Wintermute, a London-based cryptocurrency firm that trades billions of dollars’ worth of digital assets daily, lost $160 million in a hack early on Tuesday. Founder and CEO Evgeny Gaevoy says he learned of the hack a few minutes after it took place, around 6:00 AM London time. An hour later, he announced the theft on Twitter without saying how it happened. All told, the hacker stole about $120 million worth of Wintermute’s “stable coins” including USDC and USDT, $20 million worth of its bitcoin and ether and another $20 million worth of lesser-known cryptocurrencies.
Gaevoy explained to Forbes that, although the investigation is still ongoing, the hack likely originated with a service called Profanity, which generates “vanity addresses” for digital cryptocurrency accounts to make them easier to work with. Otherwise, crypto accounts are roughly 30-character strings of varied letters and numbers. Last week, a blog post by another crypto firm revealed a security vulnerability with Profanity’s code. The gist of the problem: someone with enough computing power can generate all the possible keys or passwords created for a Profanity vanity address. Then they can scan the associated accounts to see how much money they hold and steal the funds.
Wintermute had been using Profanity not to create easy-to-remember names for digital accounts, but to lower its trading transaction costs, since that’s another feature of Profanity’s service, Gaevoy says. When Wintermute learned of the vulnerability last week, they took steps to technologically “blacklist” their Profanity accounts, shielding them from being liquidated. However, due to their own “human error,” one of the 10 accounts didn’t get blacklisted, according to Gaevoy, which probably resulted in the $160 million heist.
These trading accounts were part of Wintermute’s “decentralized finance” or DeFi business, where it makes rapid trades on decentralized exchanges like Uniswap and Sushi Swap that aren’t controlled by a single entity. Since the DeFi ecosystem is young, highly experimental and designed to be more openly accessible than traditional finance, it doesn’t have the same safeguards that centralized exchanges like Coinbase has. “You don’t have any circuit breakers.
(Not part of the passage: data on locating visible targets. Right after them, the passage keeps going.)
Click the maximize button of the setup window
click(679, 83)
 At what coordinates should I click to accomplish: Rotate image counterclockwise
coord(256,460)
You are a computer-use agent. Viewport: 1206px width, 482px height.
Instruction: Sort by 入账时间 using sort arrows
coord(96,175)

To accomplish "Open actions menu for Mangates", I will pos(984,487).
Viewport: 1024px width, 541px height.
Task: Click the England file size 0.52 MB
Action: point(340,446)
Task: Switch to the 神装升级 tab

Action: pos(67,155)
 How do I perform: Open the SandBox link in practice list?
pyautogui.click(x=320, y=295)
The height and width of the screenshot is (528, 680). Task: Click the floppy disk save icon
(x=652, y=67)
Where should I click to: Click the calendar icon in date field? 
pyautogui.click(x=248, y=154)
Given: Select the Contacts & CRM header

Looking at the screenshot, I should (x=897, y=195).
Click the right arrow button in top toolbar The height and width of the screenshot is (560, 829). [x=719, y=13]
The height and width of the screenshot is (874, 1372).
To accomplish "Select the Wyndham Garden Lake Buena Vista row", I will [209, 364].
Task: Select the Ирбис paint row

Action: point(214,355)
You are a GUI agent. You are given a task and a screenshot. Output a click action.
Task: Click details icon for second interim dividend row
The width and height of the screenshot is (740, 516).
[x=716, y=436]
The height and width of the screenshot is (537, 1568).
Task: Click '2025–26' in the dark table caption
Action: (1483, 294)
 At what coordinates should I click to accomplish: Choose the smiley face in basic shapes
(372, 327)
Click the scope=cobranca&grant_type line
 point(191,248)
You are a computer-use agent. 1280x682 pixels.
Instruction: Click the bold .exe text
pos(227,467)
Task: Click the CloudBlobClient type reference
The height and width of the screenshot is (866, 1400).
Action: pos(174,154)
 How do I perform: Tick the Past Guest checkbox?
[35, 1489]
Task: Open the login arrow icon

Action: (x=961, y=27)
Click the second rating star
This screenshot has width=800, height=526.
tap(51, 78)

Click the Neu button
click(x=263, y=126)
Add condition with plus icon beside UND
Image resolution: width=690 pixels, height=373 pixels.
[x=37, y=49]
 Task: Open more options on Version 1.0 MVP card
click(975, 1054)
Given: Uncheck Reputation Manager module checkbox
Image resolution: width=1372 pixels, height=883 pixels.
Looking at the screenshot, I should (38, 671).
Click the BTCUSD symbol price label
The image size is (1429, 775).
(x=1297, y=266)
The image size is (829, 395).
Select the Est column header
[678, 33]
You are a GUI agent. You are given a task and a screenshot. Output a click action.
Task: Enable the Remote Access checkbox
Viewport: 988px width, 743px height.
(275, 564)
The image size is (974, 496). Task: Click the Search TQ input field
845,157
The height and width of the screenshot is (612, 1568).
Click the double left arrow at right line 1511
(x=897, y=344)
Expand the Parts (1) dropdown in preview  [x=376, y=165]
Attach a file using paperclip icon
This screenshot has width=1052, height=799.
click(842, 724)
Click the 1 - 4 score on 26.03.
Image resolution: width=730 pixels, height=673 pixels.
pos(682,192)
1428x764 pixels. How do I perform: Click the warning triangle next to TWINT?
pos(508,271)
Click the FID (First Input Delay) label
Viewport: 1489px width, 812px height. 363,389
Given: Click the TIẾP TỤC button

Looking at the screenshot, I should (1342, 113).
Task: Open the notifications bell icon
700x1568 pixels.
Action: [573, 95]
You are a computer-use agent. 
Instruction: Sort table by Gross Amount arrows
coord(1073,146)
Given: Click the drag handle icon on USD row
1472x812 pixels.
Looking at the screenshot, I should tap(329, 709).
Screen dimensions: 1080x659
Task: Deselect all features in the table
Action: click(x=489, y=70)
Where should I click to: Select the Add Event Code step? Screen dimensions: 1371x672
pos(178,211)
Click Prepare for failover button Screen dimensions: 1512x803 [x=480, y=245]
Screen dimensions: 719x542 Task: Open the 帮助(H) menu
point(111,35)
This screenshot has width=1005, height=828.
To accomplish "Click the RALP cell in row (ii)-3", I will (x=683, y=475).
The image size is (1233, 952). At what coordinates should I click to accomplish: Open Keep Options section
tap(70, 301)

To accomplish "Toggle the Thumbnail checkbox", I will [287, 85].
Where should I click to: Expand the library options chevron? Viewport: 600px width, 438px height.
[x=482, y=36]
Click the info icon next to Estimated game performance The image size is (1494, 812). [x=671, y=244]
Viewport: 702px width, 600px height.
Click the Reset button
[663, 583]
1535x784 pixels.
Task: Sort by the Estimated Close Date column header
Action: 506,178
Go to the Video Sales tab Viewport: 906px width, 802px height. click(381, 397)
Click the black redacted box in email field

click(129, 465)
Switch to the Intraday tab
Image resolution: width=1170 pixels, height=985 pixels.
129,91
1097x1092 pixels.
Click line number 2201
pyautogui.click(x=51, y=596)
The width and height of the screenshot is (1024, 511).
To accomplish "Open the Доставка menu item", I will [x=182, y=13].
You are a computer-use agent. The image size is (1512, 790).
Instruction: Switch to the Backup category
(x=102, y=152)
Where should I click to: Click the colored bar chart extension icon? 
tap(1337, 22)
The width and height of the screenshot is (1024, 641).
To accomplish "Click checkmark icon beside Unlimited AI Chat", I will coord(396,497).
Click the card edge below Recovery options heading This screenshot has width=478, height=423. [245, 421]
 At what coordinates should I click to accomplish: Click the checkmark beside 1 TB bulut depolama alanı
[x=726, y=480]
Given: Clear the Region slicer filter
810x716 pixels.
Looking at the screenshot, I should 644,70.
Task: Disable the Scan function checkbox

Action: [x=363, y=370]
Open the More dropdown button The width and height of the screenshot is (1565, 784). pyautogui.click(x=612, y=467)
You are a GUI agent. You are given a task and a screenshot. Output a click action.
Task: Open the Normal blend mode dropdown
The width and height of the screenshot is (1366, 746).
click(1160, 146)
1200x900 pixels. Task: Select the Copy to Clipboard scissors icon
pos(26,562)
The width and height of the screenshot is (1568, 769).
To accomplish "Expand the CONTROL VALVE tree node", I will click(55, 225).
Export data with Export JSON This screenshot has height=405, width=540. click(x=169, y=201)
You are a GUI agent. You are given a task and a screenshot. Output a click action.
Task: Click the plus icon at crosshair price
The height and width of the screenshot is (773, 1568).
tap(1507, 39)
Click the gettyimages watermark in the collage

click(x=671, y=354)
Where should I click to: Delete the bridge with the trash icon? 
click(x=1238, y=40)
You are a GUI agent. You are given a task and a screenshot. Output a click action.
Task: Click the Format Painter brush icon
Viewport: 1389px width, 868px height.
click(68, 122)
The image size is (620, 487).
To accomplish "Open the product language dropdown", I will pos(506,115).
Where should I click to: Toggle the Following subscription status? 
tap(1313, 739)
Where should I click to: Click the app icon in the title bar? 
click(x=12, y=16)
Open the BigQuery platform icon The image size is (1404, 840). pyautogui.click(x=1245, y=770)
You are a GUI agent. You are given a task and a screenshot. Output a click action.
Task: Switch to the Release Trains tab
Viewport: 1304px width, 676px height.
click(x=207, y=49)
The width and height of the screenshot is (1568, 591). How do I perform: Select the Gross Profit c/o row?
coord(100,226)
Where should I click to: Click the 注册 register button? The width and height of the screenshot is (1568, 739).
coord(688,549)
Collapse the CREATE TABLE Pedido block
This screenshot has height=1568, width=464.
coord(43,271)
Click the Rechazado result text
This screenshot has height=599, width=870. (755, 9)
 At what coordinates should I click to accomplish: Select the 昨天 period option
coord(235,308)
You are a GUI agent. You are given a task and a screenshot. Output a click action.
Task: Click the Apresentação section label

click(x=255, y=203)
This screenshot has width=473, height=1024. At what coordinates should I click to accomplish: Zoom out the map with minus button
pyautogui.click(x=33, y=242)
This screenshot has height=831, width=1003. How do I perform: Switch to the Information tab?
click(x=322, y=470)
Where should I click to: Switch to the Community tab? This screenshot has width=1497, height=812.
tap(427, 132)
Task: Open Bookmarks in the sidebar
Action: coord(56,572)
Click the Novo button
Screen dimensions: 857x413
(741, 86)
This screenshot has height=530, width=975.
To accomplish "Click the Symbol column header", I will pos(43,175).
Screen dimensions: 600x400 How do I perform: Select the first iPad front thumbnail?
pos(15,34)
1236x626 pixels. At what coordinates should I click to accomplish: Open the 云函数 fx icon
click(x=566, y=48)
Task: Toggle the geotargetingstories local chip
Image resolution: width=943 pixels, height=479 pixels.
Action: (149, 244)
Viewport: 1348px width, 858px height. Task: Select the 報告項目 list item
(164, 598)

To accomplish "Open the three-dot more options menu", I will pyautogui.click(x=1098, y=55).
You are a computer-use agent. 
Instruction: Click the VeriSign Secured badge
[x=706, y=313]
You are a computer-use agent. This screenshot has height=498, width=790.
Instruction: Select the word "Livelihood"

You don’t have any two-factor authentication to help store your keys,” Gaevoy says.
In 2021, DeFi hacks totaled $1.3 billion, according to research by security firm Certik. Analytics firm Chainalysis estimates that North Korea-linked groups stole $1 billion from DeFi protocols in the first eight months of 2022.
Some tried and true security practices in crypto, such as using external hardware wallets or “multi-sig” applications that need to be digitally signed by multiple parties before a transaction is approved, can’t be used for the type of automated trading Wintermute does. “You need to sign transactions on the fly, within seconds,” says Gaevoy. So they had to invent their own tech tools and security protocols. “Ultimately, that’s the risk we took. It was calculated.” DeFi has been a flourishing part of Wintermute’s business in prior years. “It didn’t work out this year,” he admits.
The Wintermute CEO has some leads on who the hacker might be, and he’s investigating them “both internally and with the use of external partners.” He’s hoping that the hacker will become a “white hat” who returns most of the funds, and he’s now offering a 10% bounty, or $16 million, if the hacker gives back the remaining $144 million. He tweeted that Wintermute “would prefer to resolve this in a simple way, but the window of opportunity to do so is closing fast due to the high profile of this exploit.”
Despite the new $160 million hole in its balance sheet, Gaevoy says Wintermute is on sound financial footing, with more than $350 million in equity. “We are one of the very few crypto-native proprietary trading firms that can actually take this punch,” the CEO says. For a couple hours after the hack, the company paused its OTC trading desk, where it facilitates large trades between other parties. But that has resumed to its normal operation.